Skeleton crews remain at the company's two parts warehouses in Atlanta and Compton, Calif.
"We have essentially eliminated our field organization," said a Daewoo executive who asked not to be identified. "We reduced our people here (in the Compton headquarters) by about half."
The executive said the company was still operating and communicating with its dealers. Daewoo's remaining employees had been paid in advance for 30 days, he said.
"After that it's uncertain what will happen," he said.
Daewoo did not release a statement, and the extent of the cuts could not be verified. But another source close to Daewoo management said only 14 employees remain in the company's headquarters, and they have been told to prepare to leave.
"They've all been paid in advance to wind it down," the source said. "They've been told to close everything by May 24."
Daewoo Motor America, a subsidiary of Korea's Daewoo Motor Co., is in debt to both its dealers and a Chicago lender, PPM America Inc., which has a 70 percent lien on about 10,000 Daewoo cars stored in California ports.
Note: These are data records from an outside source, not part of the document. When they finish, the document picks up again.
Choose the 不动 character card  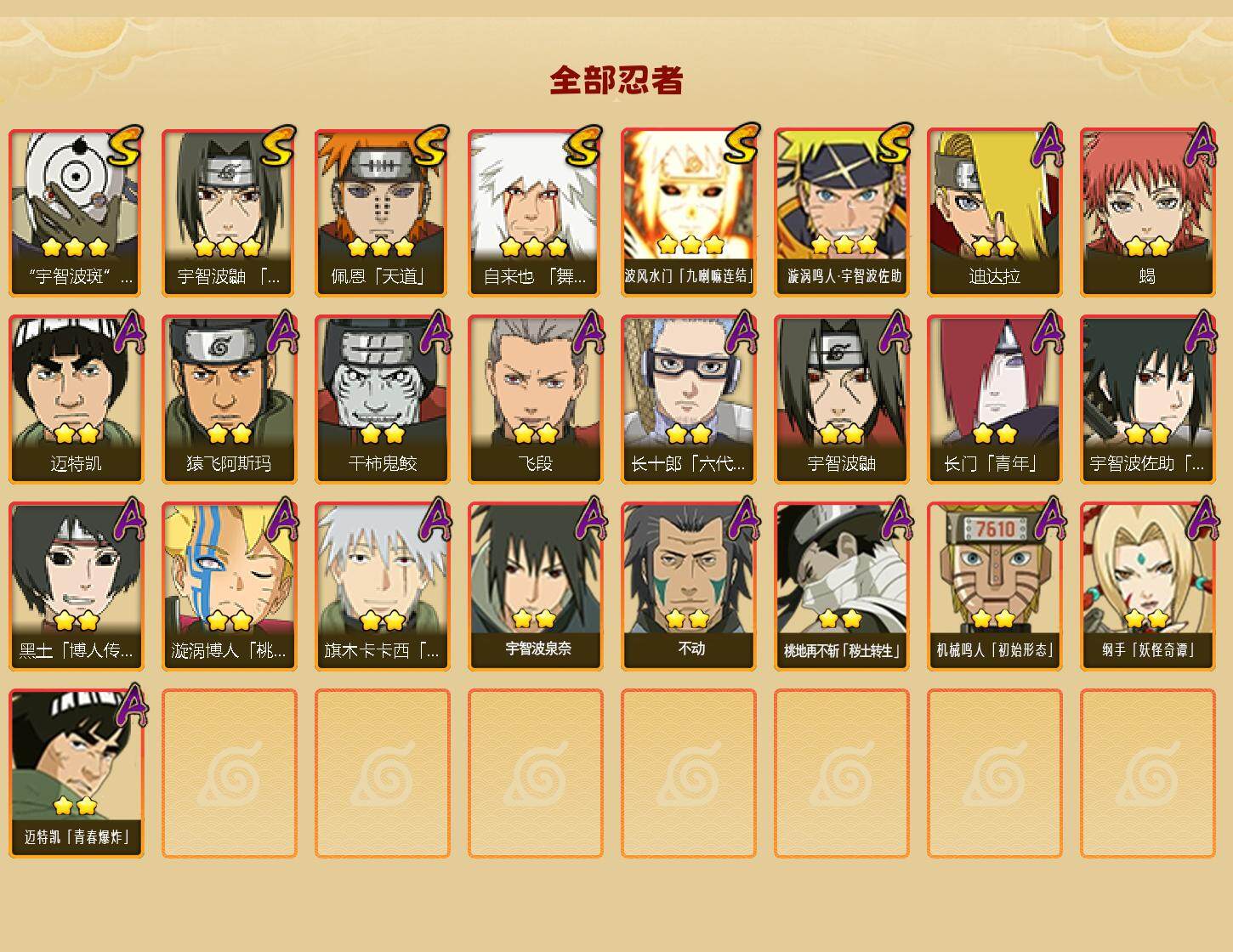(x=689, y=586)
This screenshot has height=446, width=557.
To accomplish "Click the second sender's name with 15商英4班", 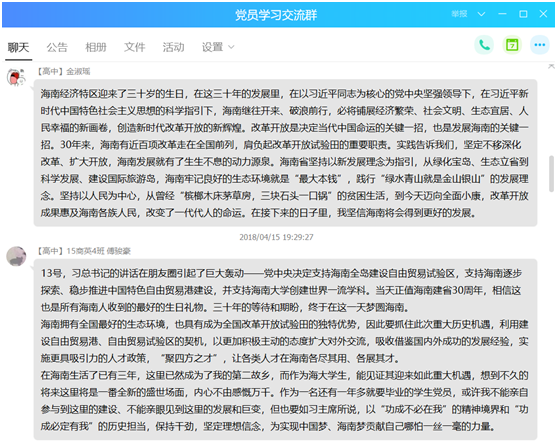I will 98,251.
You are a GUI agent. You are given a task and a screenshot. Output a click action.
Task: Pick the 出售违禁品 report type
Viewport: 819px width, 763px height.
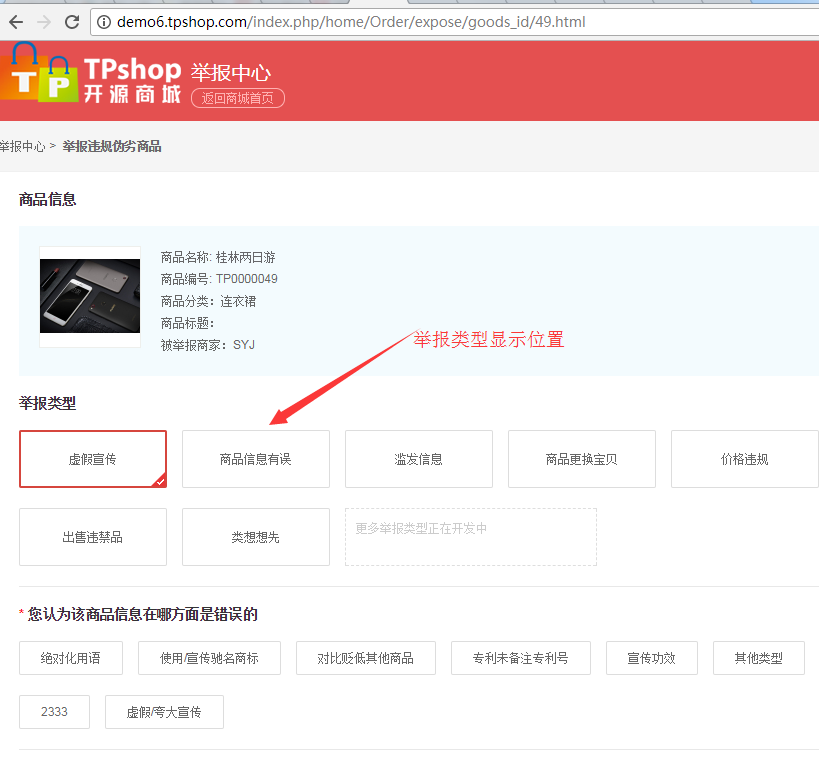92,537
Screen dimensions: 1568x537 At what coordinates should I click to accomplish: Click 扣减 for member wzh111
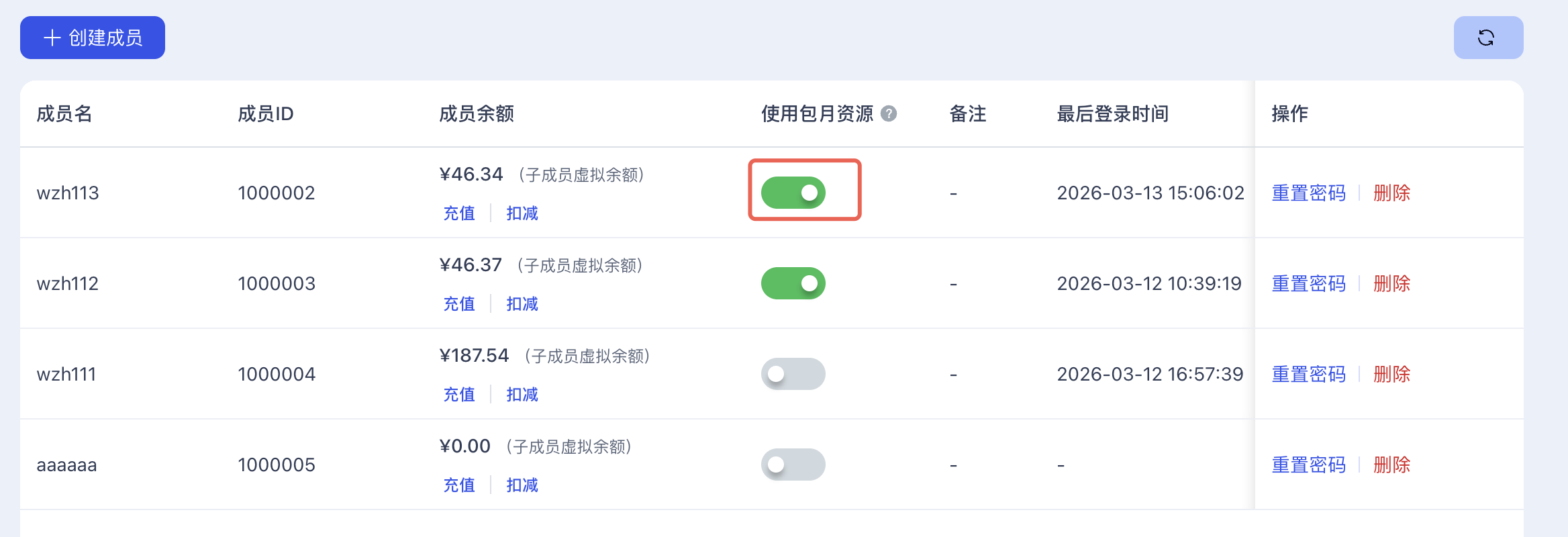pos(522,395)

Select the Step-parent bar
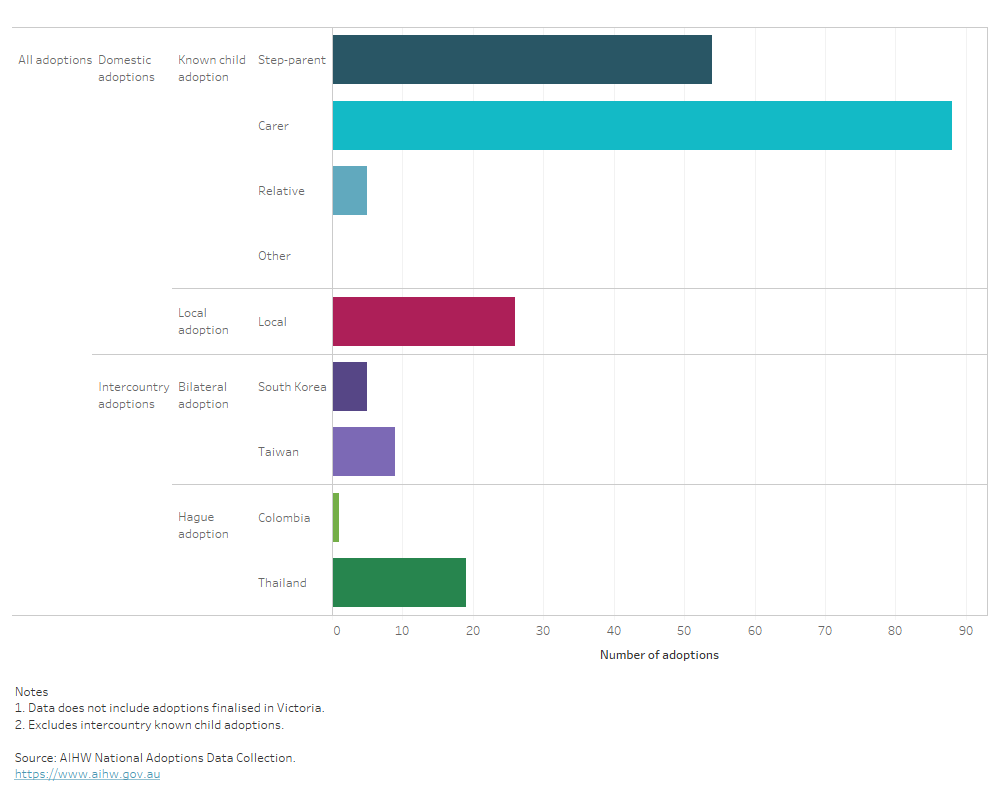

Daewoo's dealers still are owed money for rebates, warranty service and advertising for March, an amount Daewoo said was mailed to them Thursday, April 25, after some dealers had been told not to expect it."They said to me, 'We're not sending any checks. We have no money,' " said one dealer in the Northeast. "And at some point you have to pull the plug. I've got to tell customers, 'I'm sorry, we can't cover your warranty.'"
Daewoo Motor America's cash flow dried up in March when dealers stopped ordering cars after it became apparent that General Motors did not want to purchase the U.S. subsidiary.
Daewoo Motor America has been a stumbling block in negotiations between Daewoo Motor Co. and GM.
The two companies continue to negotiate a deal by which GM will take over key assets of Daewoo Motor Co.